It has been about a month since President Ma Ying-jeou (馬英九) was inaugurated for his second term. This is a good opportunity to look back at his inauguration speech and discuss its significance. From an international perspective, his reference to “one country, two areas” (一國兩區) is most intriguing.
In his speech, Ma claimed that “one China” referred to, “naturally, the Republic of China [ROC].” This has raised some eyebrows around the world — ever since 1971, the international community has considered the People’s Republic of China (PRC) to be the “one China.” What is happening here?
According to Ma’s concept, Taiwan, its outlying islands and the “mainland” are all part of the territory of China under the ROC Constitution. Is this a realistic proposition? Clearly, it is not. Ma, with his notion of “one ROC, two areas” (一個中華民國，兩個地區), is digging himself a hole from which it will be difficult to extract himself, both domestically and internationally, in the nation’s relationships with the US and the PRC.
The “one ROC, two areas” framework threatens the unity and integrity of the political system in Taiwan because such a policy runs counter to public opinion. Already, the Taiwan Mood Barometer Survey on May 23 showed that 67.1 percent of respondents disapproved of Ma’s performance. Vice President Wu Den-yih (吳敦義) said that the concept “should be geographical rather than political,” which may indicate dissent within the Chinese Nationalist Party (KMT).
There have also been polls showing that the majority of people perceive themselves exclusively as Taiwanese, not Chinese. This policy line is therefore not in the direction that Taiwanese support. Adopting such a policy would be a widely unpopular move that would hurt Ma’s already weak standing.
Ma also said that the concept was based on the 1972 agreement between East and West Germany. The problem, other than China obviously maintaining its advantage over Taiwan, is that the agreement between the two Germanies was made with the assumption of unification in the near future. This occurred in 1989. If Ma says that his concept was based on this agreement and that assumption of unification also holds true, then Taiwanese will not have the choice to remain a free and democratic country. Taiwan would have to unify with an obviously authoritarian China in the future. This is not what Taiwanese want. They want to remain in control of their destiny.
In the international sphere, Ma’s “one ROC, two areas” is destabilizing, because it makes a complex situation even fuzzier and more difficult to understand. To China, he seems to reject the existence of the PRC, itself a step backward from the so-called “1992 consensus.” To the international community, it projects the image that Taiwan is part of China, which undermines progress toward identifying Taiwan as a sovereign country. It provides more ammunition to China in its quest to isolate Taiwan, and push it onto a trajectory toward incorporation into the PRC.

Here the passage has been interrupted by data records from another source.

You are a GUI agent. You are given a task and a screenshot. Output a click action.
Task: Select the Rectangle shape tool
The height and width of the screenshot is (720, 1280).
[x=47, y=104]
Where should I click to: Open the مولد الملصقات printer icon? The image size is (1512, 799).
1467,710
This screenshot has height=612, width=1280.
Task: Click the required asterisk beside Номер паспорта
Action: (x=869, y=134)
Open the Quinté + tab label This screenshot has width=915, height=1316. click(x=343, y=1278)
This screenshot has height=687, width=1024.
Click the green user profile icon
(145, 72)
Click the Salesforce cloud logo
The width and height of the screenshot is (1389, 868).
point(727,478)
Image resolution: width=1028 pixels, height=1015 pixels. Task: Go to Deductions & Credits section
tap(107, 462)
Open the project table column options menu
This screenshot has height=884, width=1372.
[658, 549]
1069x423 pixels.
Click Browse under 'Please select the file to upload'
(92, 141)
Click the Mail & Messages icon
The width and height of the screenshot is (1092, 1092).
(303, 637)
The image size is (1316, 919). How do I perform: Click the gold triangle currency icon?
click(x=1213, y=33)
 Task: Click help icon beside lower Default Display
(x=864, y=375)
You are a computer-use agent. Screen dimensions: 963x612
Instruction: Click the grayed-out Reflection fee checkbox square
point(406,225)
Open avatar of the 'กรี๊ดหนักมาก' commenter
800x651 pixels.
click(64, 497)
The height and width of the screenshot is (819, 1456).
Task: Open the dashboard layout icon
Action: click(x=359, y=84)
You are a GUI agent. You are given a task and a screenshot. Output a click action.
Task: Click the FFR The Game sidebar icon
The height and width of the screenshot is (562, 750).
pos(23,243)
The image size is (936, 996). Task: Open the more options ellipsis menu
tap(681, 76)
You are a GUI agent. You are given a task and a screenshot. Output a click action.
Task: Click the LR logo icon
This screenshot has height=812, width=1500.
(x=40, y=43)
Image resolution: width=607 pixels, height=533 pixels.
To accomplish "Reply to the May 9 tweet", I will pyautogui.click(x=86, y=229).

In the US, it undermines the strong support for a free and democratic Taiwan in the US Congress. This support is built on Taiwan’s democracy and the desire of Taiwanese for their country to be a full and equal member of the international community, instead of a tributary of China. Especially as the US shifts its focus to Asia, Taiwan should maintain its distance from China to show that Taiwanese also oppose such authoritarian governments.
Ma would do well to distance himself from the “one ROC, two areas” concept and come up with a policy that is supported by Taiwanese. Taiwan is a proud nation that has achieved democracy, and it needs to present itself as such to the international community.
Jeffrey Tsai is a senior college student.